How to limit the number of web pages downloaded from a site?

A

Adrienne Boswell

Gazing into my crystal ball I observed (e-mail address removed) (Nad) writing in
Now, in order to detect a page access by the client,
you either add an ssi include statement to either cgi
or javascript, or make your pages dynamically assemble
with php. But what if you can not even run those because
the provider does not allow it?

That is transparent to the client, and you find a provider that allows
scripting on their servers. There are plenty of free hosts that do so.
Look through this group for some recently mentioned hosts.
 
N

Neredbojias

Well, Google does it. Sure, it is slightly a different setup,
but they limit the number of queries to 100.

Sure, but tell me they do it without server-side techniques which you so
explicitly eschewed...
Could you expand on that idea?

Don't think it would work but just 10-15 minute meta refresh in page head.
 
N

Nad

Ed Mullen said:
I must not be following you. It's ok if I view every document on your
site one at a time. But, it's not ok to have program on my machine
spider your site and do it automatically for me so I can view them at my
leisure later.

Realize this: the information is definetely of value, if you are
interested in these issues to beging with. That information was
collected and processed by the tools that took many years to develop.
And I know for fact that 99.99% of people only like a free Coke.
They do not value someone else's work if they can take advantage of
it.

I do not mind you downloading SOME of it. But, at the same time,
I am not interested in people that take all this work and start
"doing business" with it at my expense, without putting a penny
into it and without moving a finger to make that happen.

Now, is that problem valid?
Or is it some kind of invention?
Have you ever created anything, spend years on it,
and got fucked at the end?
How do you like THAT fer breakfast?

You see, for you it is a mindfuck pretty much.
It is a philosophy, be it of perverted kind.
It is not something YOU live.
It is something you mindfuck about while dealing with lives
of OTHER people. It is simply a mental masturbation excersize
for you. You see anything?

So, I have a LOT of patience.
But when my patience runs out,
I'll just kick you on the arse so hard,
that you are going to fly like a dead chicken.

Clear enough?
In the first case, once the document is displayed in my browser I can
save it to my local disk. And do so manually for every other document
on your site.

That's find. Not a problem with it.
Look at the topic list. Select a chapter.
Look at all the articles. Read ANY of them without limit.
But don't **** with me.
What is not clear?
So, assuming I really did want to read all the documents, what you are
doing by preventing automated downloading is annoy me, your targeted user.
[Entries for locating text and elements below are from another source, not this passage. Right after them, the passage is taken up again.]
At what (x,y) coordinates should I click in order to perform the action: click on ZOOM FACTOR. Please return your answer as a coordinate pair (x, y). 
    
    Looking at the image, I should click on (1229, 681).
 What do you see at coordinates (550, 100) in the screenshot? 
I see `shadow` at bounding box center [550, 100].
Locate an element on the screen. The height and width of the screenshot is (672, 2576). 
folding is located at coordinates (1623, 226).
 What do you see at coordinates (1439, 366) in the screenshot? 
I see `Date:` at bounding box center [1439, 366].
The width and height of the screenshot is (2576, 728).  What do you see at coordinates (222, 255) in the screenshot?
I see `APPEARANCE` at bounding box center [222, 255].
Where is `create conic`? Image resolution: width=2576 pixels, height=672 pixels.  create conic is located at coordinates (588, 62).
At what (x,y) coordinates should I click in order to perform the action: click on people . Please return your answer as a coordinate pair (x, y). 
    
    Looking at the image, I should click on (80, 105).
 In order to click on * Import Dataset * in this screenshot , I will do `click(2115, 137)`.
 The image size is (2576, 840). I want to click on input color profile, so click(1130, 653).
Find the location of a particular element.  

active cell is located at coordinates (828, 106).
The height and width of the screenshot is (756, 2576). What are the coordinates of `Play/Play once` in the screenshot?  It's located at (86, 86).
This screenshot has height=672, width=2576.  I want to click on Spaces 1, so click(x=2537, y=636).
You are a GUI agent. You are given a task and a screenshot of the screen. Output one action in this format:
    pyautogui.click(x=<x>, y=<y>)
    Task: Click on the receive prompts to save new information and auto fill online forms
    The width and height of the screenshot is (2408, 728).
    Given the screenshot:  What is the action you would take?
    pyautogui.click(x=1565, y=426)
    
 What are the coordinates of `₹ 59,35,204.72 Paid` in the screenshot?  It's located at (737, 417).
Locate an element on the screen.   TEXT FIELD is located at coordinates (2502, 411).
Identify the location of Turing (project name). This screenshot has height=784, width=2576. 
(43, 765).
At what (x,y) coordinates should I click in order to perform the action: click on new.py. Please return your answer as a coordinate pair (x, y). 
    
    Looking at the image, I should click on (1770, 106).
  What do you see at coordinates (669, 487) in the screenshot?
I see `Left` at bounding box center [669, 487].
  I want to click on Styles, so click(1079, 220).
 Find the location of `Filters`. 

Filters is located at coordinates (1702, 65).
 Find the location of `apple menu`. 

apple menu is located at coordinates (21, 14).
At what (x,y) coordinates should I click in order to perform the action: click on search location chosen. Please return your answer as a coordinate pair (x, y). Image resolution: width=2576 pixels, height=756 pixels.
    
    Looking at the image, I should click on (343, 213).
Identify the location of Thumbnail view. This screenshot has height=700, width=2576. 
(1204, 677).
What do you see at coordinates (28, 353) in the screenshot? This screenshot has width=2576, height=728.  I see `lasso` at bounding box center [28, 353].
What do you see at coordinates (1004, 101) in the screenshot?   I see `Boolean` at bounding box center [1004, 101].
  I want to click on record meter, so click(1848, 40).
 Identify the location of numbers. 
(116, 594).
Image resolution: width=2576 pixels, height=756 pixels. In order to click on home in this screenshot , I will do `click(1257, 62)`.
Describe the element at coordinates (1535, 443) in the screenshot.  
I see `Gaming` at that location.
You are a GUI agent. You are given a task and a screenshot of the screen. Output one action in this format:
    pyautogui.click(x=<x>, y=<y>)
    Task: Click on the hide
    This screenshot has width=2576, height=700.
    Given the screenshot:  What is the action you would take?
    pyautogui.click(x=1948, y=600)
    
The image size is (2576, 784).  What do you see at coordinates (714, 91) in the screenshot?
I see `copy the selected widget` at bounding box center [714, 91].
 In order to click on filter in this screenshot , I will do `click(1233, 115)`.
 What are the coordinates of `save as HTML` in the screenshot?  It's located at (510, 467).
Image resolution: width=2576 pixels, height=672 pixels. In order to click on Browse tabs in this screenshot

First of all, did I FORCE you to even bother with it?
Did I charge you a penny?
Did you get TOP notch info?
Did you benefit from it? and you did.
Now, you want me to spend years on something
and you wouldn't even bother to give me a dime
even if I had nothing to eat.

How do YOU like the fer breakfast, jack?
What's the point?

The point is that you need to learn to appreciate life
and pay where it is due, and if you are given some benefit
that is of value to you, you have to be greatful and make
sure you give something back, and not just be a parasite.
What is not clear?

What's the point of you MINDFUCKING with all this?
What is YOUR interest in this all?
Do you mind if I live my life the way I see it?
Or do you want to clean up my brain,
so I see the reality the way YOU want it?
 
N

Nad

Adrienne Boswell said:
Gazing into my crystal ball I observed (e-mail address removed) (Nad) writing in


That is transparent to the client, and you find a provider that allows
scripting on their servers. There are plenty of free hosts that do so.
Look through this group for some recently mentioned hosts.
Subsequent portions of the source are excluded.